When my father passed away after my freshman year of high school, my childhood sense of safety came to an abrupt end. I can still remember the last time I saw him alive. I was heading to my aunt’s house on Long Island to get out of the city for a few weeks. My father and I said goodbye to each other and I went into the hallway to wait for the elevator. But then I went back into the apartment. I stood silently by the closet in my bedroom as I watched my father working at his desk. “Goodbye Dad,” I called out, but he was deep in thought and did not hear me. He died a few weeks later in St. Luke’s-Roosevelt Hospital due to complications from a colon infection. He was 55 years old.
During my senior year, I started a student newspaper, The Free Spirit, which I dedicated to my father’s memory. The paper featured lengthy political essays with strident headlines like, “How our School System Stifles Free Thinking” and “Why We Won’t Be Drug Free, Just Unfree.” When administrators at my school threatened to suspend me and my peers for distributing the newspaper on school grounds, we waged a successful campaign for our First Amendment rights.
As I entered adulthood, though, I put aside my dream of becoming a writer. I did not want to live beneath the long shadow cast by my father, who wrote six books and was a contributing editor at Harper’s and American Heritage. Instead, I charted my own career path in the field of secondary education. I took on a variety of roles including teacher, mock trial coach, curriculum writer, and most recently director of an alternative high school in Lowell for students facing significant barriers to their education.
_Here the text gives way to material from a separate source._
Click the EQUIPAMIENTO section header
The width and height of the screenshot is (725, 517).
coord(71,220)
In November 2014, I stepped down from my job to care for my daughter Lucy, a micro-preemie with complex medical needs. I’ve been a full-time stay at home dad since my wife Courtney and I brought Lucy home from the Beth Israel NICU, where she spent the first five months of her life. Lucy came home requiring 24/7 Oxygen support through a nasal cannula. We also had to monitor her heart rate and blood oxygenation levels day and night and feed her exclusively by feeding tube.
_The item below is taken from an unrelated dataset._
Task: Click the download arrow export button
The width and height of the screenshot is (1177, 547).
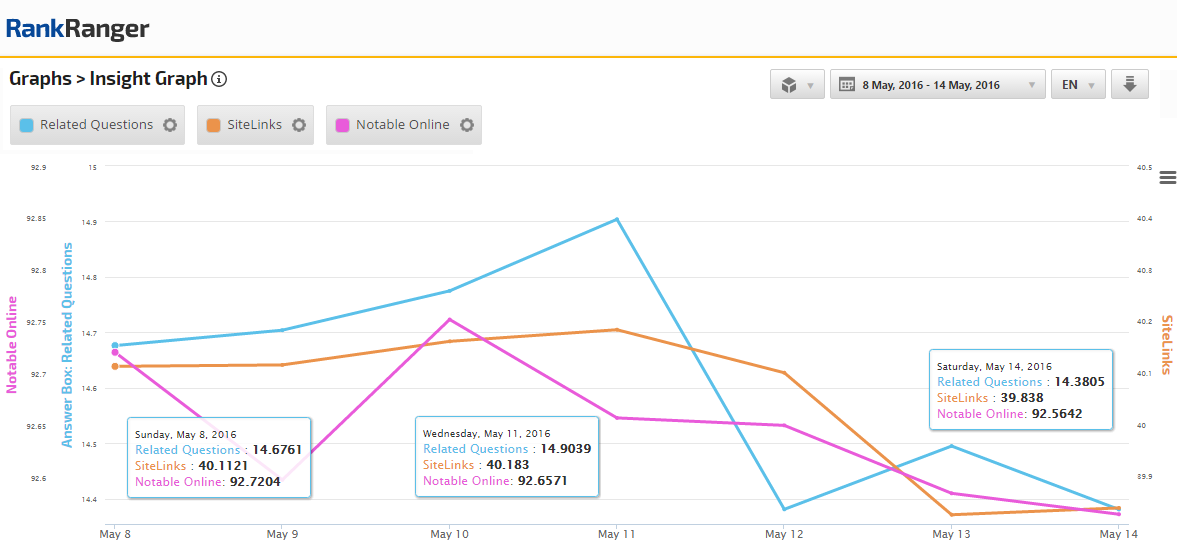Action: tap(1130, 85)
Lucy’s first winter home was incredibly stressful, as we struggled to keep her out of Children’s Hospital. That spring, I began carving out an hour each week to write in a local coffee shop, which provided a brief respite from all the medical equipment and alarms. At first, the writing helped me process some of the traumatic events of the previous year. Then I went further back in time to memories from childhood, including many stories about my father.
I continued to write regularly for the next three years. Lucy, with her resilience, irrepressible spirit, and sense of humor, became my muse. As I watched her grow, I filled up notebook after notebook with fiction, poetry, and personal stories. Writing became a deeply meaningful practice for me and an important part of my life. I shared pieces with Courtney and she encouraged me to start a blog, advice I resisted.
In September, Lucy started pre-school at the Henderson Inclusion School in Dorchester, which gave me more time to focus on my writing. I started exploring opportunities to share my work with a wider audience. One idea was to write a piece for the Dorchester Reporter about our experience sending Lucy to the Henderson School. I sent my proposal, along with a resume and writing sample, to its editor Bill Forry.
A few weeks later, Bill and I spoke on the phone. We talked about my writing, our shared love of history, and my dad. To my surprise, Bill then invited me to contribute a column to the Reporter. I told him he was helping me fulfill a dream since childhood of writing for a newspaper. When I got off the phone, I shared the news with Courtney and experienced the pure joy and giddiness of a little kid. I was right back in that musty old closet. I was with my dad once again.